The global economy is expected to expand 2.8 percent instead of the 3 percent estimated in January, the Washington-based lender said in its biannual Global Economic Prospects report.

The growth forecasts for 2016 and 2017 were left unchanged at 3.3 percent and 3.2 percent, respectively.

"Developing countries were an engine of global growth following the financial crisis, but now they face a more difficult economic environment," said World Bank Group President Jim Yong Kim.

Developing countries are projected to grow by 4.4 percent this year, with the growth expected to pick up pace to 5.2 percent in 2016, and to 5.4 percent in 2017.

The outlook for developing countries was influenced by falling commodity prices, the stronger dollar and tightening financial conditions.

In the current environment, there will be a premium on structural reforms in developing countries to ensure a smooth adjustment to low commodity prices and gradually tightening financial conditions, Kaushik Basu, chief economist and senior vice president of the World Bank said.

However, in high-income countries, recovery is gaining momentum, as growth in the euro area and Japan picks up and the United States continues to expand, despite a weak start to the year.

A very gradual monetary tightening cycle is expected to begin in the U.S. The Federal Reserve is likely to raise interest rates in the second half of 2015, the lender noted.
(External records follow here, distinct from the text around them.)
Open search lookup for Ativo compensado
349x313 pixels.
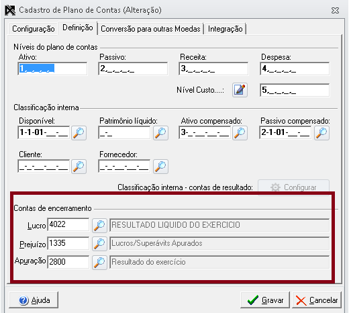[x=240, y=133]
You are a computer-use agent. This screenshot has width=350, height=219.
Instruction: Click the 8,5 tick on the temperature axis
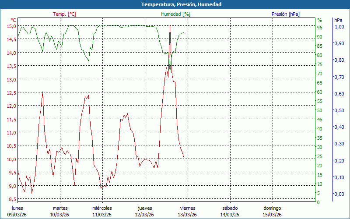pos(12,199)
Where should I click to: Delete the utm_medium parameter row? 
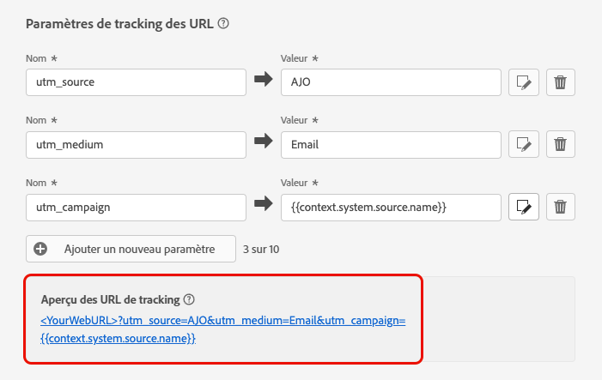tap(560, 144)
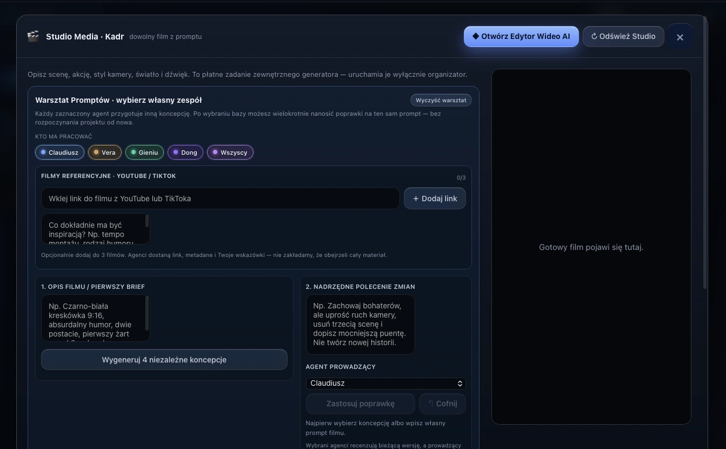The width and height of the screenshot is (726, 449).
Task: Click Wygeneruj 4 niezależne koncepcje
Action: pos(164,360)
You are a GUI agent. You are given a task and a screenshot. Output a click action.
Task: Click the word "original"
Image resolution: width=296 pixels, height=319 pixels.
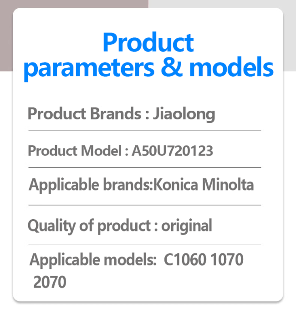pos(187,226)
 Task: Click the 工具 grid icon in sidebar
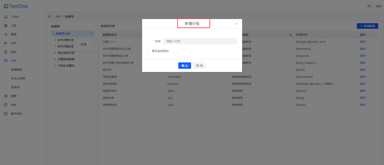coord(6,25)
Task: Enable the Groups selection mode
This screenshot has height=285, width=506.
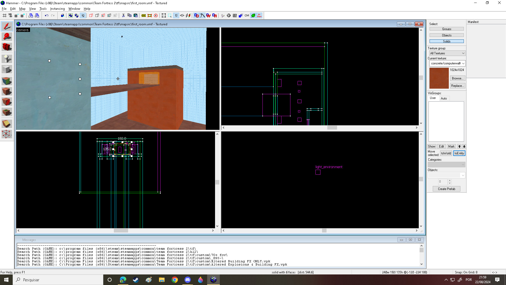Action: pos(446,29)
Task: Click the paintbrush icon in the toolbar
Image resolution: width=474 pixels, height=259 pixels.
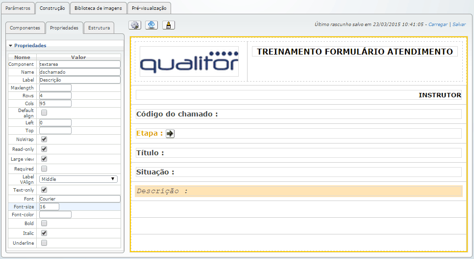Action: tap(168, 25)
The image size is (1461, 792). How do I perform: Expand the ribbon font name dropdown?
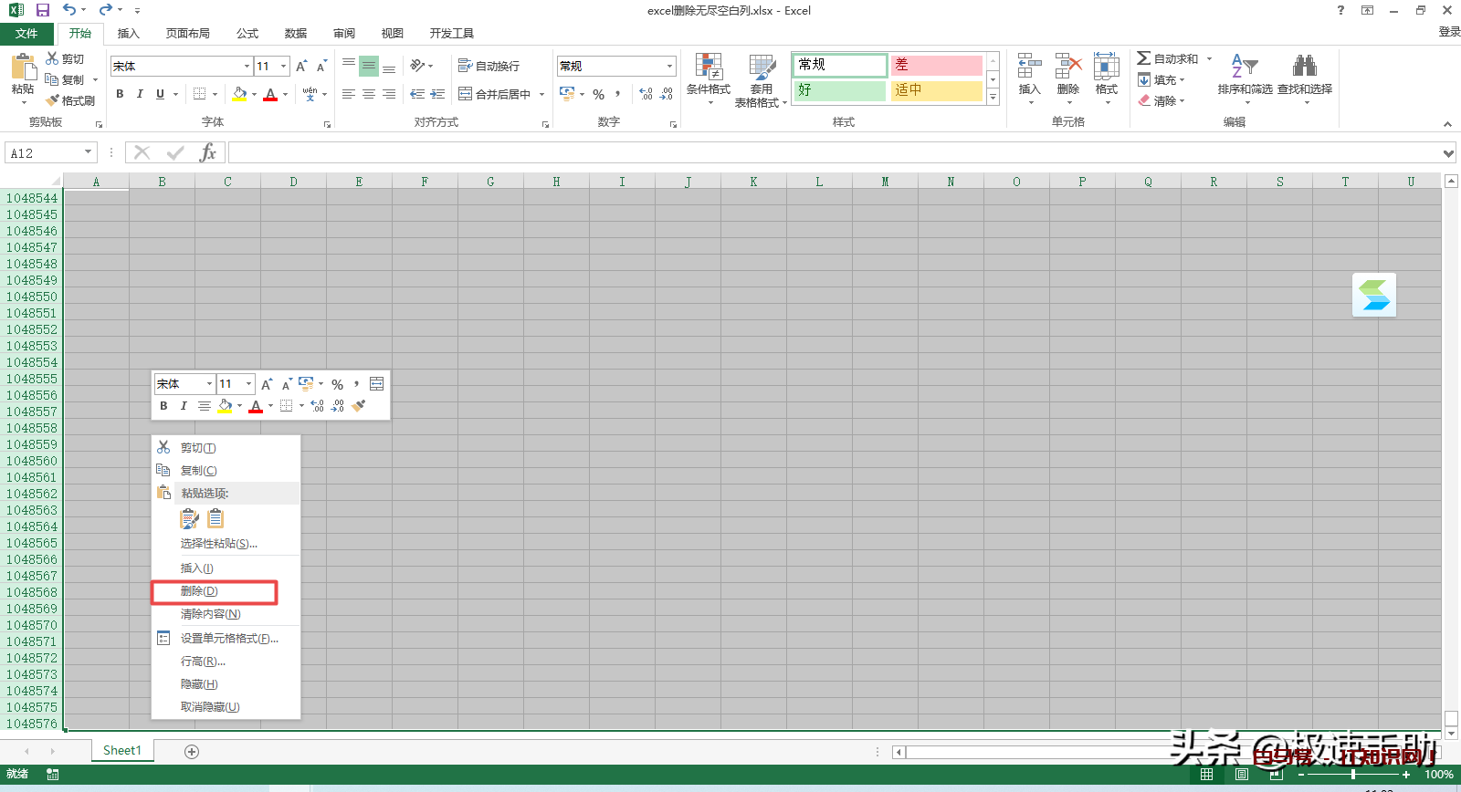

Interest rate normalization in the U.S. will dampen capital flows to developing countries but the bank said it is not expected to cause any major turbulence.

The bank sees the strengthening of the U.S. dollar to slow the U.S. economy more than expected, leading to some global strain.

The U.S. is forecast to expand 2.7 percent this year, down from 3.2 percent projected in January. The estimate for 2016 was revised down to 2.8 percent from 3 percent, while that for 2017 was maintained at 2.4 percent.

The outlook for the euro area was upgraded to 1.5 percent this year from 1.1 percent. The bloc is forecast to expand 1.8 percent the next year versus the 1.6 percent estimated in January. For 2017, the outlook was maintained at 1.6 percent.

Japan's economic growth is seen at 1.1 percent compared to the 1.2 percent estimated previously. The Japanese economy is expected to grow 1.7 percent in 2016 and 1.2 percent in 2017.

In China, the carefully managed slowdown continues, with growth likely to moderate to a still robust 7.1 percent this year, the lender noted. In 2016 and 2017, growth is forecast to be 7 percent and 6.9 percent, respectively.

In India, which is an oil-importer, reforms have buoyed confidence and falling oil prices have reduced vulnerabilities, paving the way for the economy to grow by a robust 7.5 percent rate in 2015. The growth is expected to pick up further to 7.9 percent in 2016 and to 8 percent in 2017.